The data
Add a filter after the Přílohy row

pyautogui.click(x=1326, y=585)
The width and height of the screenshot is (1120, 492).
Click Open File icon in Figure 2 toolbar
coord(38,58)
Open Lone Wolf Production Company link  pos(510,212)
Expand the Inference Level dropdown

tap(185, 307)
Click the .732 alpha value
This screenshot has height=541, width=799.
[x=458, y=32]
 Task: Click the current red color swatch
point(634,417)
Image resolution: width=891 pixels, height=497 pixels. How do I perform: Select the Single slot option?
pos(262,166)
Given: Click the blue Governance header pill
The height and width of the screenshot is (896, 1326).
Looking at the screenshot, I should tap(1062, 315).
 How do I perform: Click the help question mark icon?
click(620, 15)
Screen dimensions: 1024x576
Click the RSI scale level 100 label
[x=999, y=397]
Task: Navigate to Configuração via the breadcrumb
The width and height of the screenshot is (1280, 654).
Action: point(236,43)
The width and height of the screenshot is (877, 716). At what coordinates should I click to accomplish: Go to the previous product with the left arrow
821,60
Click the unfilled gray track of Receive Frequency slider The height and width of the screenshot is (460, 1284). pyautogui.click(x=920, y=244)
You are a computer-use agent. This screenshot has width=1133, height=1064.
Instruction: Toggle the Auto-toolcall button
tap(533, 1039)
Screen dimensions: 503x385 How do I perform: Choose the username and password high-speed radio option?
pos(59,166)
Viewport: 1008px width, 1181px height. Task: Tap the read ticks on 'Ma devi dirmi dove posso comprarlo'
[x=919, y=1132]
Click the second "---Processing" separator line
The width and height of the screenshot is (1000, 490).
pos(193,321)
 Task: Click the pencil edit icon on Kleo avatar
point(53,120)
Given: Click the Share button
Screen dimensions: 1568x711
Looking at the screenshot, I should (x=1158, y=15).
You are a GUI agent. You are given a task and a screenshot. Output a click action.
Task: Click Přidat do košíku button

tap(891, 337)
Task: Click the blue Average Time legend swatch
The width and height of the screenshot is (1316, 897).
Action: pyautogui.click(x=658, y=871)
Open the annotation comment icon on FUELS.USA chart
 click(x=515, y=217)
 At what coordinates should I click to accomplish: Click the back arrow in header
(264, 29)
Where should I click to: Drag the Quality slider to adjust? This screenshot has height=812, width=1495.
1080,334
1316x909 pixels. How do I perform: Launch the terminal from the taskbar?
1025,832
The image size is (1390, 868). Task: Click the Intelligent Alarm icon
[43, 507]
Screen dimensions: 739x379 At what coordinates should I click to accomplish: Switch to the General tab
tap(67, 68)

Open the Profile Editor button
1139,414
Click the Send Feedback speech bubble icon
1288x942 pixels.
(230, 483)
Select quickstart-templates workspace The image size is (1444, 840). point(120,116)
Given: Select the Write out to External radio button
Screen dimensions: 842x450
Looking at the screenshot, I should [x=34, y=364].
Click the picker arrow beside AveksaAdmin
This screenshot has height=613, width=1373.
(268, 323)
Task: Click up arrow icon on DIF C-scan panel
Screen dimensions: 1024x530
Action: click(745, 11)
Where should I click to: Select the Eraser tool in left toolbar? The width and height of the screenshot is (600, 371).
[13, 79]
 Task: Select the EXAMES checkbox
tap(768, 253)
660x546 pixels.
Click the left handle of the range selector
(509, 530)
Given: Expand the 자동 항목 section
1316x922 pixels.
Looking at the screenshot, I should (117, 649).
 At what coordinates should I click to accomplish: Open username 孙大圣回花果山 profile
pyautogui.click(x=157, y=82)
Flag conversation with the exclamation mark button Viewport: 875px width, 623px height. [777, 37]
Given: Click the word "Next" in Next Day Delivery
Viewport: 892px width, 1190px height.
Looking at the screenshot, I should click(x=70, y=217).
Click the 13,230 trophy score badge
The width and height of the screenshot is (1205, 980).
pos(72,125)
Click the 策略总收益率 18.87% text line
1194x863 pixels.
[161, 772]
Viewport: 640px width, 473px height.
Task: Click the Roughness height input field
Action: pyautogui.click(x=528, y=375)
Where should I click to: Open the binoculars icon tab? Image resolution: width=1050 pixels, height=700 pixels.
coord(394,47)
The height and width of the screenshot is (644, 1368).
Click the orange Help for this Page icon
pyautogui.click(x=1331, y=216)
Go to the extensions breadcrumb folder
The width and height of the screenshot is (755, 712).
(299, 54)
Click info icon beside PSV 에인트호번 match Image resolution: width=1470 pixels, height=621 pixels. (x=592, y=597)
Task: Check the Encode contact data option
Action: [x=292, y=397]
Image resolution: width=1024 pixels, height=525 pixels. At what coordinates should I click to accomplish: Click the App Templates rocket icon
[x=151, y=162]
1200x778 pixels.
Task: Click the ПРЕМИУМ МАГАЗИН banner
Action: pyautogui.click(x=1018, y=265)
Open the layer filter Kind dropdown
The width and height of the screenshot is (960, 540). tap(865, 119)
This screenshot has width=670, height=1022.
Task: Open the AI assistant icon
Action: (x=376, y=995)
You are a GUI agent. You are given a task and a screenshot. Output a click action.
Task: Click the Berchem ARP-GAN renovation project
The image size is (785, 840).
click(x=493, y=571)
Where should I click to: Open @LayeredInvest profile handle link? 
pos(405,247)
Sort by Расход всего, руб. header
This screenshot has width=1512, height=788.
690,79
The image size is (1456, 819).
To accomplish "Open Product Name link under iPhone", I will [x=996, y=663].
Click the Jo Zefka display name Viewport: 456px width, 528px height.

Instructions for the task
Every entry needs to be copied again exactly.

Solution to the problem
Add a filter after the Přílohy row

pyautogui.click(x=1326, y=585)
The width and height of the screenshot is (1120, 492).
Click Open File icon in Figure 2 toolbar
coord(38,58)
Open Lone Wolf Production Company link  pos(510,212)
Expand the Inference Level dropdown

tap(185, 307)
Click the .732 alpha value
This screenshot has height=541, width=799.
[x=458, y=32]
 Task: Click the current red color swatch
point(634,417)
Image resolution: width=891 pixels, height=497 pixels. How do I perform: Select the Single slot option?
pos(262,166)
Given: Click the blue Governance header pill
The height and width of the screenshot is (896, 1326).
Looking at the screenshot, I should tap(1062, 315).
 How do I perform: Click the help question mark icon?
click(620, 15)
Screen dimensions: 1024x576
Click the RSI scale level 100 label
[x=999, y=397]
Task: Navigate to Configuração via the breadcrumb
The width and height of the screenshot is (1280, 654).
Action: point(236,43)
The width and height of the screenshot is (877, 716). At what coordinates should I click to accomplish: Go to the previous product with the left arrow
821,60
Click the unfilled gray track of Receive Frequency slider The height and width of the screenshot is (460, 1284). pyautogui.click(x=920, y=244)
You are a computer-use agent. This screenshot has width=1133, height=1064.
Instruction: Toggle the Auto-toolcall button
tap(533, 1039)
Screen dimensions: 503x385 How do I perform: Choose the username and password high-speed radio option?
pos(59,166)
Viewport: 1008px width, 1181px height. Task: Tap the read ticks on 'Ma devi dirmi dove posso comprarlo'
[x=919, y=1132]
Click the second "---Processing" separator line
The width and height of the screenshot is (1000, 490).
pos(193,321)
 Task: Click the pencil edit icon on Kleo avatar
point(53,120)
Given: Click the Share button
Screen dimensions: 1568x711
Looking at the screenshot, I should (x=1158, y=15).
You are a GUI agent. You are given a task and a screenshot. Output a click action.
Task: Click Přidat do košíku button

tap(891, 337)
Task: Click the blue Average Time legend swatch
The width and height of the screenshot is (1316, 897).
Action: pyautogui.click(x=658, y=871)
Open the annotation comment icon on FUELS.USA chart
 click(x=515, y=217)
 At what coordinates should I click to accomplish: Click the back arrow in header
(264, 29)
Where should I click to: Drag the Quality slider to adjust? This screenshot has height=812, width=1495.
1080,334
1316x909 pixels. How do I perform: Launch the terminal from the taskbar?
1025,832
The image size is (1390, 868). Task: Click the Intelligent Alarm icon
[43, 507]
Screen dimensions: 739x379 At what coordinates should I click to accomplish: Switch to the General tab
tap(67, 68)

Open the Profile Editor button
1139,414
Click the Send Feedback speech bubble icon
1288x942 pixels.
(230, 483)
Select quickstart-templates workspace The image size is (1444, 840). point(120,116)
Given: Select the Write out to External radio button
Screen dimensions: 842x450
Looking at the screenshot, I should [x=34, y=364].
Click the picker arrow beside AveksaAdmin
This screenshot has height=613, width=1373.
(268, 323)
Task: Click up arrow icon on DIF C-scan panel
Screen dimensions: 1024x530
Action: click(745, 11)
Where should I click to: Select the Eraser tool in left toolbar? The width and height of the screenshot is (600, 371).
[13, 79]
 Task: Select the EXAMES checkbox
tap(768, 253)
660x546 pixels.
Click the left handle of the range selector
(509, 530)
Given: Expand the 자동 항목 section
1316x922 pixels.
Looking at the screenshot, I should (117, 649).
 At what coordinates should I click to accomplish: Open username 孙大圣回花果山 profile
pyautogui.click(x=157, y=82)
Flag conversation with the exclamation mark button Viewport: 875px width, 623px height. [777, 37]
Given: Click the word "Next" in Next Day Delivery
Viewport: 892px width, 1190px height.
Looking at the screenshot, I should click(x=70, y=217).
Click the 13,230 trophy score badge
The width and height of the screenshot is (1205, 980).
pos(72,125)
Click the 策略总收益率 18.87% text line
1194x863 pixels.
[161, 772]
Viewport: 640px width, 473px height.
Task: Click the Roughness height input field
Action: pyautogui.click(x=528, y=375)
Where should I click to: Open the binoculars icon tab? Image resolution: width=1050 pixels, height=700 pixels.
coord(394,47)
The height and width of the screenshot is (644, 1368).
Click the orange Help for this Page icon
pyautogui.click(x=1331, y=216)
Go to the extensions breadcrumb folder
The width and height of the screenshot is (755, 712).
(299, 54)
Click info icon beside PSV 에인트호번 match Image resolution: width=1470 pixels, height=621 pixels. (x=592, y=597)
Task: Check the Encode contact data option
Action: [x=292, y=397]
Image resolution: width=1024 pixels, height=525 pixels. At what coordinates should I click to accomplish: Click the App Templates rocket icon
[x=151, y=162]
1200x778 pixels.
Task: Click the ПРЕМИУМ МАГАЗИН banner
Action: pyautogui.click(x=1018, y=265)
Open the layer filter Kind dropdown
The width and height of the screenshot is (960, 540). tap(865, 119)
This screenshot has width=670, height=1022.
Task: Open the AI assistant icon
Action: (x=376, y=995)
You are a GUI agent. You are given a task and a screenshot. Output a click action.
Task: Click the Berchem ARP-GAN renovation project
The image size is (785, 840).
click(x=493, y=571)
Where should I click to: Open @LayeredInvest profile handle link? 
pos(405,247)
Sort by Расход всего, руб. header
This screenshot has width=1512, height=788.
690,79
The image size is (1456, 819).
To accomplish "Open Product Name link under iPhone", I will [x=996, y=663].
Click the Jo Zefka display name Viewport: 456px width, 528px height.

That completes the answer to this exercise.